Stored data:
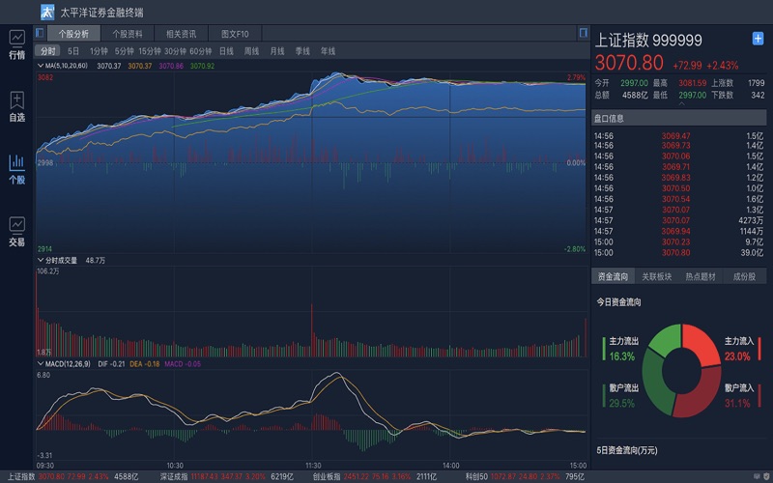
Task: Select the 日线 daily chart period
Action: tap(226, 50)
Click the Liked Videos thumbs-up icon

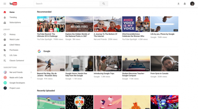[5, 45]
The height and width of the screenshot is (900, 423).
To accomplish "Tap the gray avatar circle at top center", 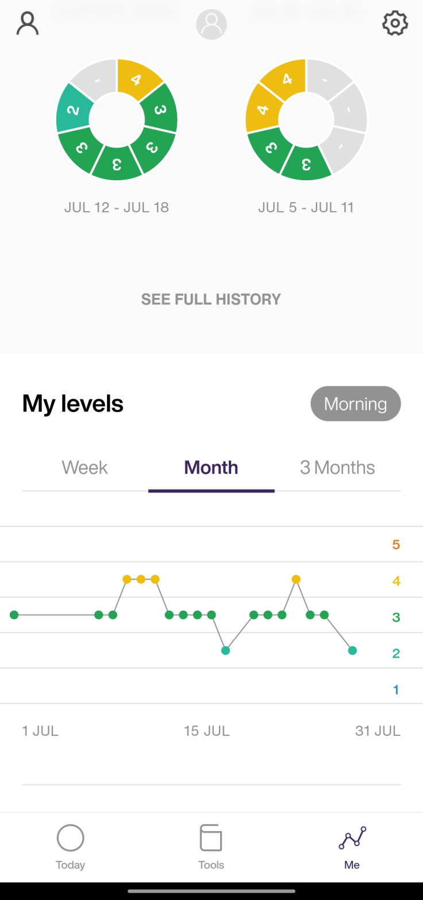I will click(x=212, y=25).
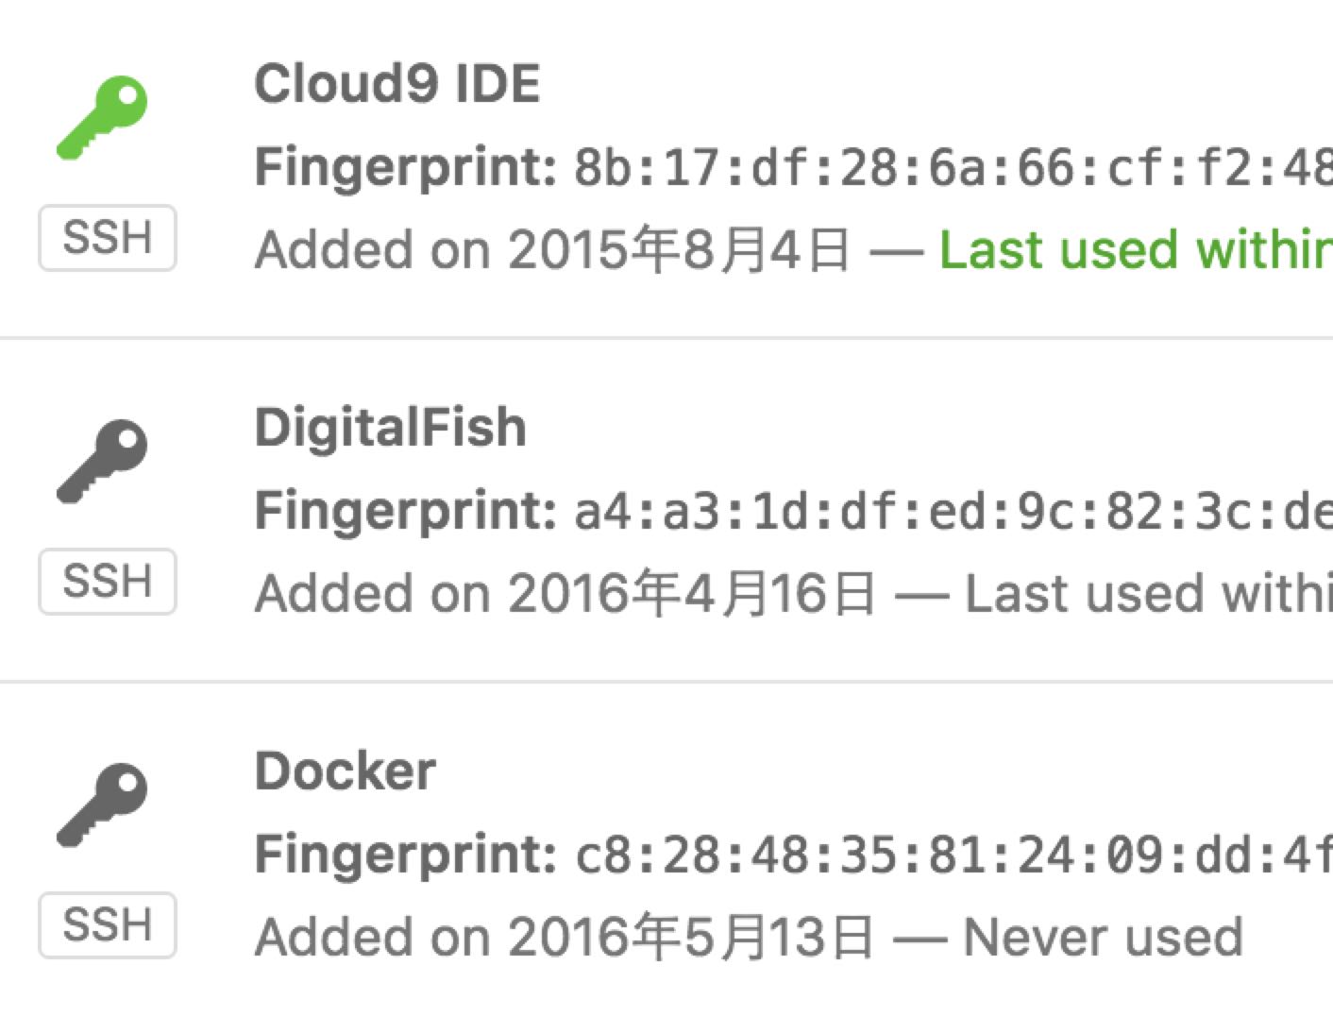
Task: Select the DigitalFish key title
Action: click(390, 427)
* * *
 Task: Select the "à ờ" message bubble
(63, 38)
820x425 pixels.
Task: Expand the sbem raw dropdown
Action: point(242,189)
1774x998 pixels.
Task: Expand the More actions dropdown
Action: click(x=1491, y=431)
* * *
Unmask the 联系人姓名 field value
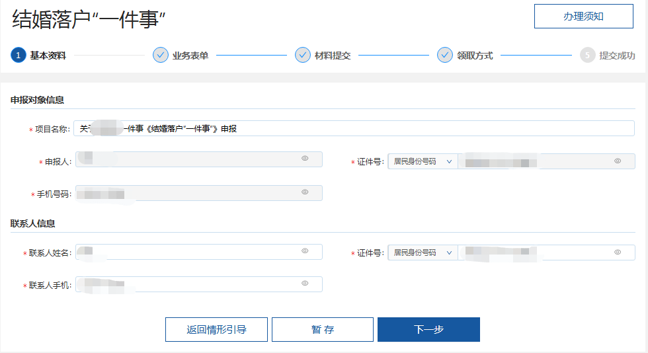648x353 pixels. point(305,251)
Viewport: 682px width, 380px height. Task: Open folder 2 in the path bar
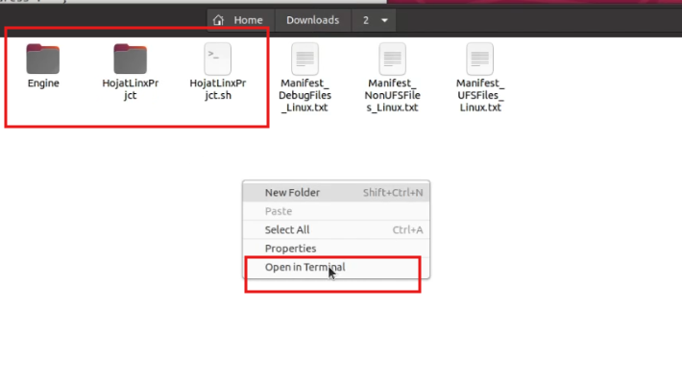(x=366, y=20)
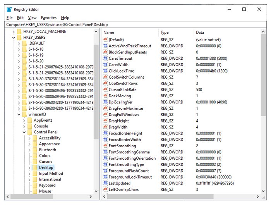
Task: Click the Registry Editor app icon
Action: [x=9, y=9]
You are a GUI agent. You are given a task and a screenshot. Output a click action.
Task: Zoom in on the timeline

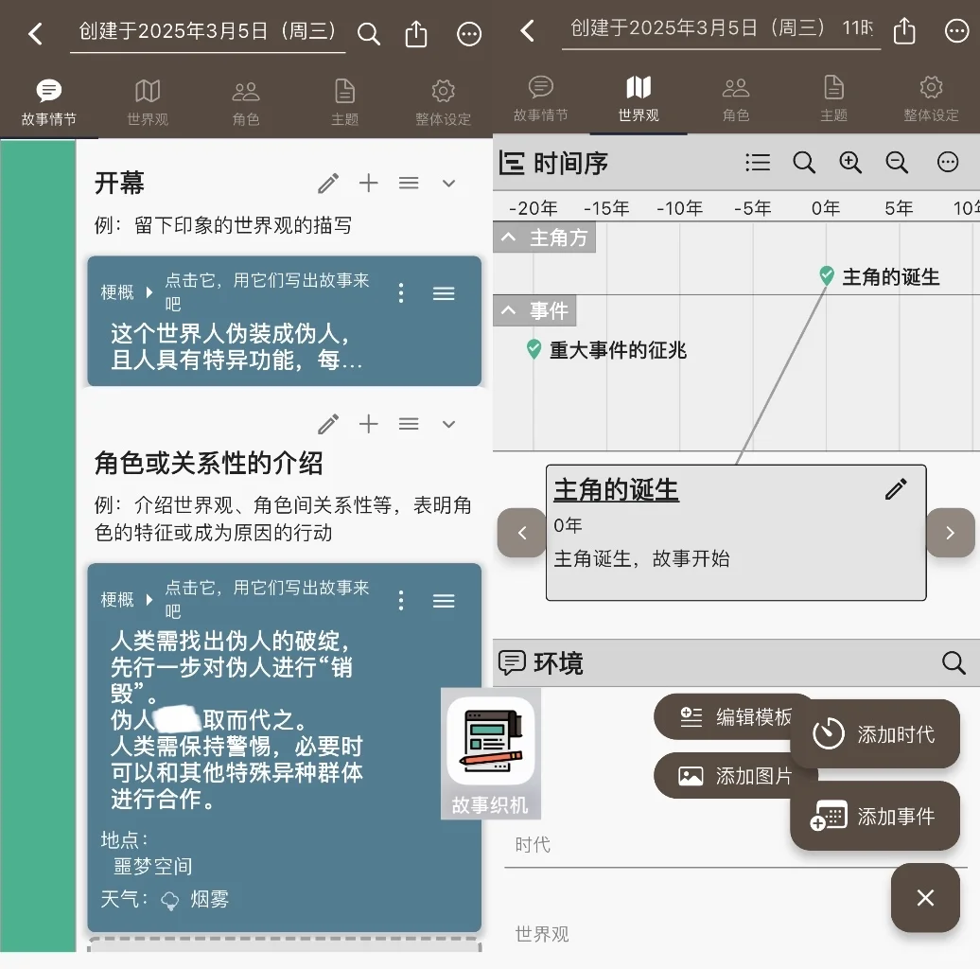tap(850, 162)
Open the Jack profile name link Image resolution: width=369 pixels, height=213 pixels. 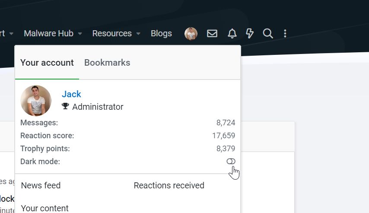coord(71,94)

TASK GOAL: Lines from the entries that contain the word "screenshot" are what the answer must hold.

SOLUTION TO THIS TASK:
The height and width of the screenshot is (900, 423).
You are a GUI agent. You are given a task and a screenshot. Output a click action.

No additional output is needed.